TEKS SUMBER:
★ ★ ★

Sumberjaya adalah nama sebuah kecamatan di
wilayah Kabupaten Lampung Barat, Propinsi Lampung, yang pada tahun 2000
dimekarkan menjadi dua kecamatan yaitu, Kecamatan Sumberjaya dan
Kecamatan Way Tenong. Dalam tulisan ini daerah Sumberjaya mengacu pada
keadaan sebelum tahun 2000, yaitu terdiri atas 28 desa dengan total luas
wilayah 54.194 hektar atau 10,9% dari total luas Kabupaten Lampung
Barat. Wilayah yang berpenduduk mendekati 90,000 (pada tahun 2000)
merupakan daerah produsen kopi robusta. Sebagian besar penduduk bekerja
pada sektor pertanian, terutama bercocok tanam kopi dan kebun campuran.
Sumbangan budidaya kopi terhadap kegiatan ekonomi penduduk tidak
terbatas pada hasil produksi kopi semata, akan tetapi juga terbukanya
lapangan pekerjaan di sektor perdagangan dan jasa (pengangkutan).
Budidaya kopi di Sumberjaya mengalami
perkembangan pesat pada dekade 70an dan 80an. Analysis terhadap
perubahan penggunan lahan, menunjukkan bahwa luas kawasan berhutan di
daerah itu menurun cukup tajam pada dua dekade tersebut, yaitu dari 60%
pada tahun 1970 menjadi 13% pada tahun 1990 (Ekadinata, 2002). Yang
menarik adalah bahwa penurunan luas kawasan berhutan tersebut diiringi
oleh perluasan kebun kopi, bahkan di dalam kawasan hutan lindung dan
taman nasional. Selain itu, perluasan kebun kopi tersebut berlangsung
seiring "dengan membaiknya harga kopi dunia pada waktu itu (Harga kopi
Robusta pada tahun 1970 dan 1980 mencapai masing-masing US $3.26 per kg
dan US $ 4.12/kg (IBRD/The Word Bank 2003. p 276).

★ ★ ★

TUGAS YANG DIKERJAKAN:
A – Jawablah pertanyaan berikut berdasarkan teks tentang Sumberjaya:
(i) Pada tahun berapa Sumberjaya dimekarkan menjadi dua kecamatan?
(ii) Berapa jumlah desa di daerah Sumberjaya sebelum tahun 2000?
(iii) Berapa persen luas kawasan berhutan di daerah itu pada tahun 1990?
B – Salin persis bagian teks tentang Sumberjaya mulai dari "Budidaya kopi di" hingga "2003. p 276).", termasuk kedua bagian kata tersebut.
C – Bagaimana teks tentang budidaya kopi di Sumberjaya berlanjut? Tuliskan lanjutannya, dimulai setelah kalimat terakhir yang tercantum.
Materi berikut sama sekali tidak berperan di sini.

★ ★ ★

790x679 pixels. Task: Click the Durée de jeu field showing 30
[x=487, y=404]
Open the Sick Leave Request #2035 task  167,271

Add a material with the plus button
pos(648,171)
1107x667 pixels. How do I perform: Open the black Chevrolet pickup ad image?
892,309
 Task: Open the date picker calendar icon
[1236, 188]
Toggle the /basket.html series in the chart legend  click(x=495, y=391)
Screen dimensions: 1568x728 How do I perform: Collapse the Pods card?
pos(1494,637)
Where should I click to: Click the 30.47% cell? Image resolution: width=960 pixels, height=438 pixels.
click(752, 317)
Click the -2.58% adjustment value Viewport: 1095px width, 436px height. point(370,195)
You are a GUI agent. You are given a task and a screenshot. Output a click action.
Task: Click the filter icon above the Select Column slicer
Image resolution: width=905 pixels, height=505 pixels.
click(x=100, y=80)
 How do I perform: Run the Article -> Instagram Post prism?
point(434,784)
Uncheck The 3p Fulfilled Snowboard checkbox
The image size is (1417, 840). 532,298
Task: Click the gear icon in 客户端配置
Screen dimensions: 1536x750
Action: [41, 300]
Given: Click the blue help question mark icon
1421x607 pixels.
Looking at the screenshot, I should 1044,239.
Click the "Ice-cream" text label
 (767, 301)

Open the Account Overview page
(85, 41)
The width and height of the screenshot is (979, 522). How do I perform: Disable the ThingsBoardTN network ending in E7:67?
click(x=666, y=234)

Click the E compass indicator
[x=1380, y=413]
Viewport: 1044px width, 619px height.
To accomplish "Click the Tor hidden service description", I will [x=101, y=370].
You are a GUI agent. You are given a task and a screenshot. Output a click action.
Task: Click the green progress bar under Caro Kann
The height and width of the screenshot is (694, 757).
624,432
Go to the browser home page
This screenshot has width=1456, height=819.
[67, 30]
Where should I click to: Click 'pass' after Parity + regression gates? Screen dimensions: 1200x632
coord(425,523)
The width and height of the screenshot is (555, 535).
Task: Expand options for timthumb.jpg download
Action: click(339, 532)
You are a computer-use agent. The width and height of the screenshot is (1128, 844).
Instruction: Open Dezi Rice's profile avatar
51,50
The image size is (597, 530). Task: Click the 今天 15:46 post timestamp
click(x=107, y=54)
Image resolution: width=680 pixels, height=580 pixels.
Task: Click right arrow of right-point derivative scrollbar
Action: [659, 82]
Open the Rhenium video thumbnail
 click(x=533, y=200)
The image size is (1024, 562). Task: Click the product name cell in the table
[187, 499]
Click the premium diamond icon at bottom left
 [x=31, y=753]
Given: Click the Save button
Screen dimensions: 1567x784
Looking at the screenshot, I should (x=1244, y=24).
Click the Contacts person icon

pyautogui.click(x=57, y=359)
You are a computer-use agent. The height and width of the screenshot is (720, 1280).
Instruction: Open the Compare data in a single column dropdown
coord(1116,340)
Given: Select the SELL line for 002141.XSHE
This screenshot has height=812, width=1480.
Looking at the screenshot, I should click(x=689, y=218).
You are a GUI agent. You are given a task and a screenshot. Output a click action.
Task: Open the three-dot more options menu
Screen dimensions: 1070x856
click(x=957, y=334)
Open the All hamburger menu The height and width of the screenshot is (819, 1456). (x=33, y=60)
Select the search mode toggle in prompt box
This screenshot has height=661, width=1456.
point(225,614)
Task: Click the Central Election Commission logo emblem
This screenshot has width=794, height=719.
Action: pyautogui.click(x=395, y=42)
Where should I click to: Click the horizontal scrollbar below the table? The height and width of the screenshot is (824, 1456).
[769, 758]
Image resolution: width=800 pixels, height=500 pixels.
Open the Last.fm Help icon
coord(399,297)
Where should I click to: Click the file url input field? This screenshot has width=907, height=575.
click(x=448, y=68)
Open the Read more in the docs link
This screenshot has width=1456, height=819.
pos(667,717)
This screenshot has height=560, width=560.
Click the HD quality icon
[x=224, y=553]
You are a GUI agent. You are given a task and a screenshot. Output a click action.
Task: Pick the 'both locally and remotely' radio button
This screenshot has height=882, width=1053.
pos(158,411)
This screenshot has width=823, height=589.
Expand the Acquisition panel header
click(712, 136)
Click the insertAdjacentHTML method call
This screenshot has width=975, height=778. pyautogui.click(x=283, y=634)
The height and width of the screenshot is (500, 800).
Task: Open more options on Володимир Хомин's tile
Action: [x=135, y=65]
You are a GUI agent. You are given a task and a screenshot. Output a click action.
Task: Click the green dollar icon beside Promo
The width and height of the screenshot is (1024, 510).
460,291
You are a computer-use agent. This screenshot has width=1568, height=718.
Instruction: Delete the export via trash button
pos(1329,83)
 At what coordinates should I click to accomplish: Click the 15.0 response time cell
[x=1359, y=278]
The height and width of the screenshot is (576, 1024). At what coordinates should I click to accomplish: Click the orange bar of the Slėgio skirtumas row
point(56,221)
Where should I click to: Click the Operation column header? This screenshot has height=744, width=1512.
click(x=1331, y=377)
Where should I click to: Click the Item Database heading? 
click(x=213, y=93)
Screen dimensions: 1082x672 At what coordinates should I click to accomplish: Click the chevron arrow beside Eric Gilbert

★ ★ ★

DAFTAR JAWABAN:
A –
(i) Tahun 2000.
(ii) 28 desa.
(iii) 13%.

B –
Budidaya kopi di Sumberjaya mengalami
perkembangan pesat pada dekade 70an dan 80an. Analysis terhadap
perubahan penggunan lahan, menunjukkan bahwa luas kawasan berhutan di
daerah itu menurun cukup tajam pada dua dekade tersebut, yaitu dari 60%
pada tahun 1970 menjadi 13% pada tahun 1990 (Ekadinata, 2002). Yang
menarik adalah bahwa penurunan luas kawasan berhutan tersebut diiringi
oleh perluasan kebun kopi, bahkan di dalam kawasan hutan lindung dan
taman nasional. Selain itu, perluasan kebun kopi tersebut berlangsung
seiring "dengan membaiknya harga kopi dunia pada waktu itu (Harga kopi
Robusta pada tahun 1970 dan 1980 mencapai masing-masing US $3.26 per kg
dan US $ 4.12/kg (IBRD/The Word Bank 2003. p 276).

C –
Seolah ada hubungan antara membaiknya harga
kopi dunia dengan perluasan kebun kopi di Sumberjaya. Budidaya kopi di
Sumberjaya yang kebanyakan dilakukan oleh keluarga petani dengan skala
kecil (kurang dari 3 ha), dimulai dari cara tradisional dengan praktek
peladangan berpindah oleh para perintis etnis Semendo dari Sumatra
Selatan, lebih dari satu abad yang lalu. Huitema (1935, dikutip Verbist
2000) menulis bahwa pada tahun 1880, komoditas kopi sudah dikenal di
daerah ini.Bahkan salah satu desa tertua di Sumberjaya, Desa Sukajaya,
adalah desa pertama di Sumberjaya yang dibangun oleh para pendatang
etnis Semendo pada tahun 1891.
Pada awalnya para perintis tersebut
mengubah hutan menjadi kebun kopi dengan cara tebas bakar. Pengelolaan
kebun kopi dengan asupan rendah dilakukan hanya oleh tenaga kerja
keluarga terbatas pada pemeliharaan tanaman kopi pada fase pertumbuhan.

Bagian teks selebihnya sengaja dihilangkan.